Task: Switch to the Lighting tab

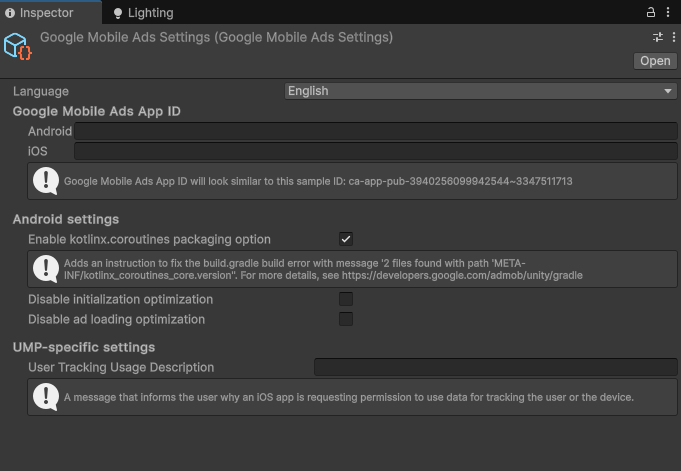Action: 143,13
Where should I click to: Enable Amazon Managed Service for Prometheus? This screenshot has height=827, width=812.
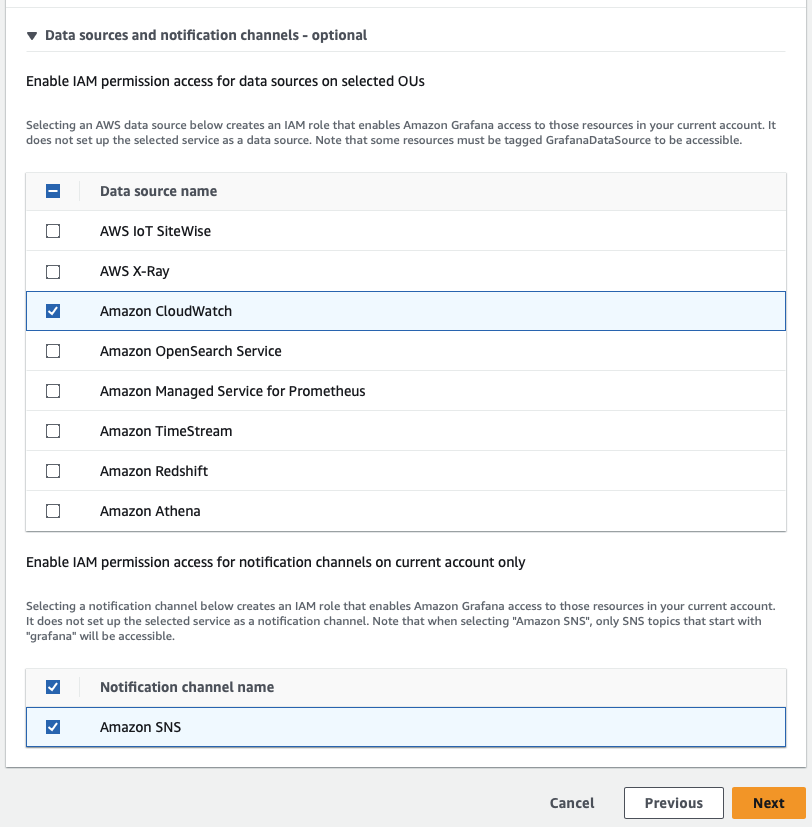coord(54,391)
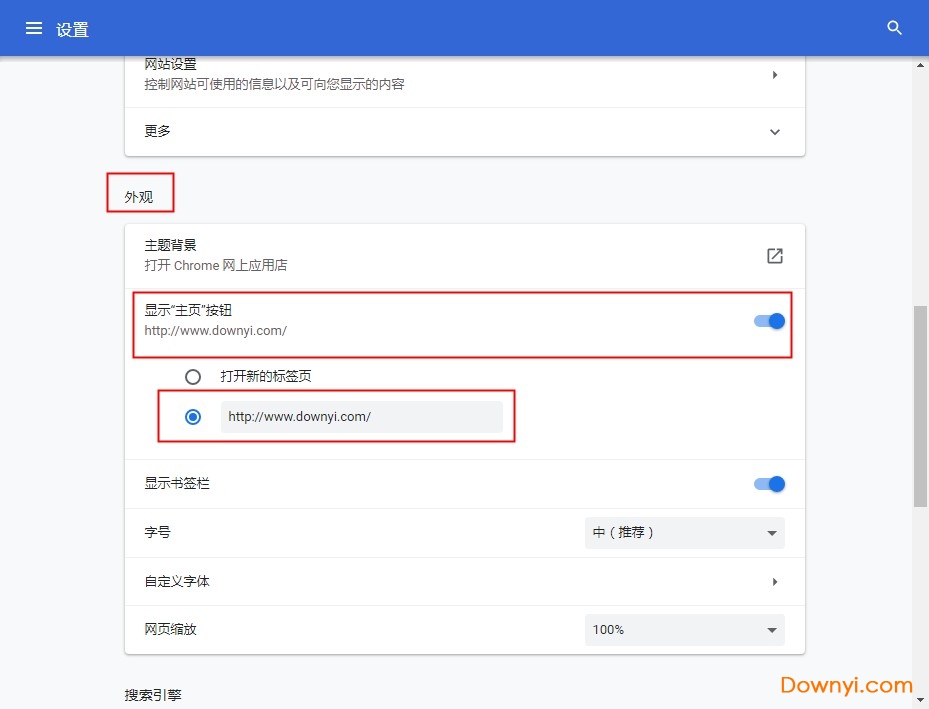
Task: Click the vertical scrollbar thumb
Action: (920, 405)

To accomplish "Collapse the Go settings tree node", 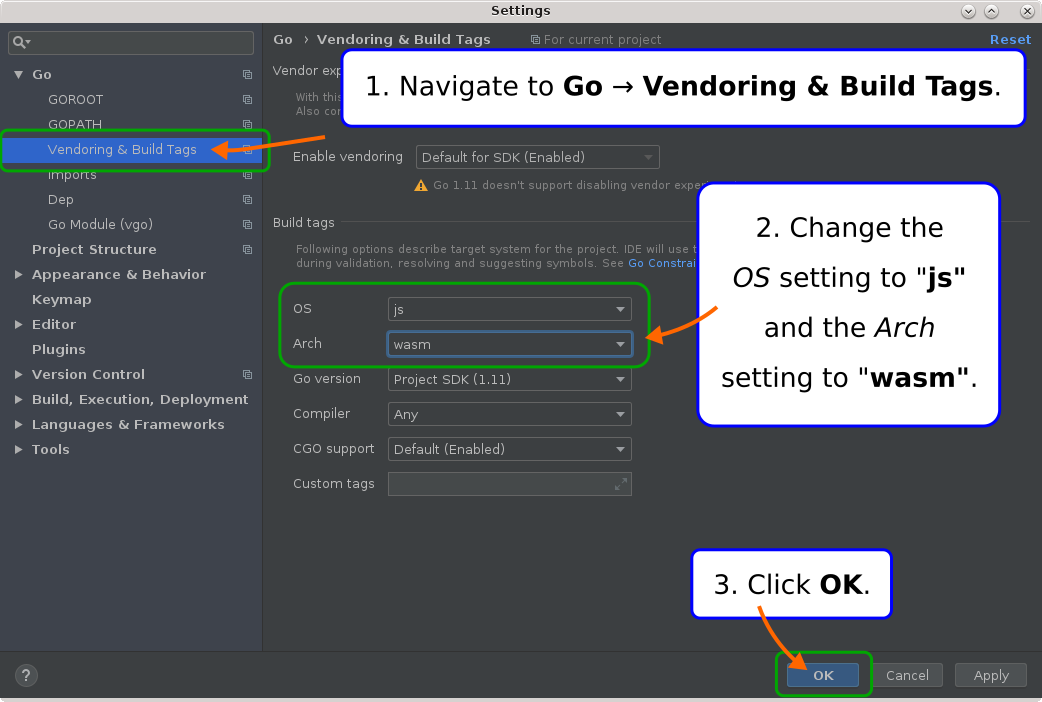I will (19, 74).
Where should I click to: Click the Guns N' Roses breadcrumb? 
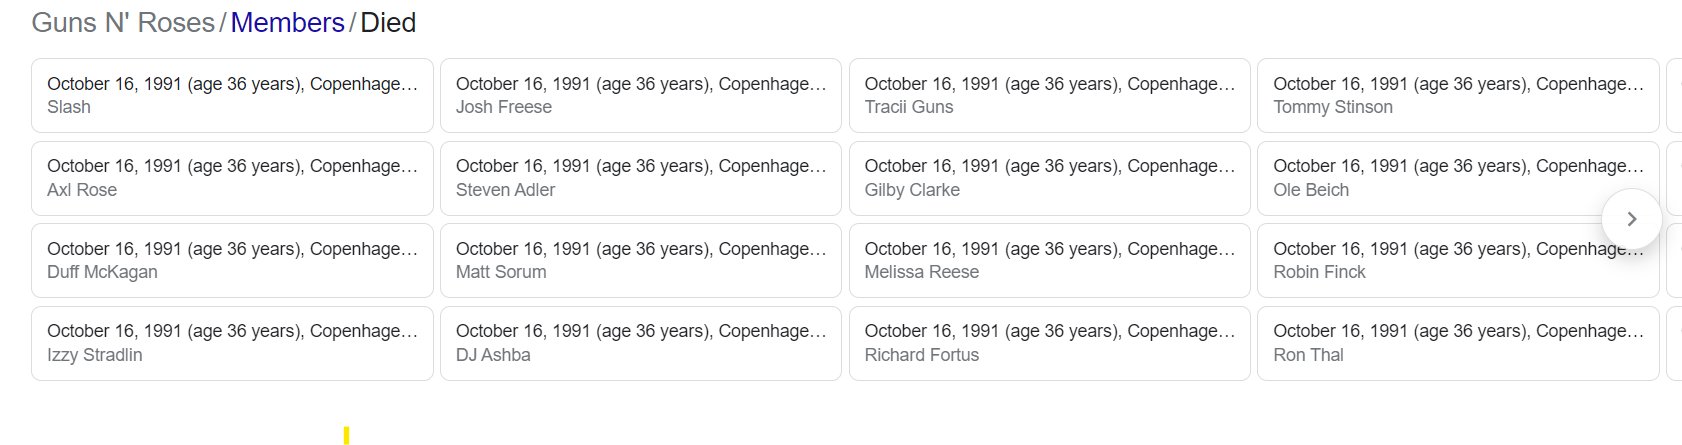[x=123, y=22]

◆ BRIEF ◆
Locate every line of the records above that contains the string "should", and copy each of those lines. Case counts.

◆ EXPECTED ANSWER ◆
Where should I click to: Enable Amazon Managed Service for Prometheus? This screenshot has height=827, width=812.
Where should I click to: Click the Guns N' Roses breadcrumb? 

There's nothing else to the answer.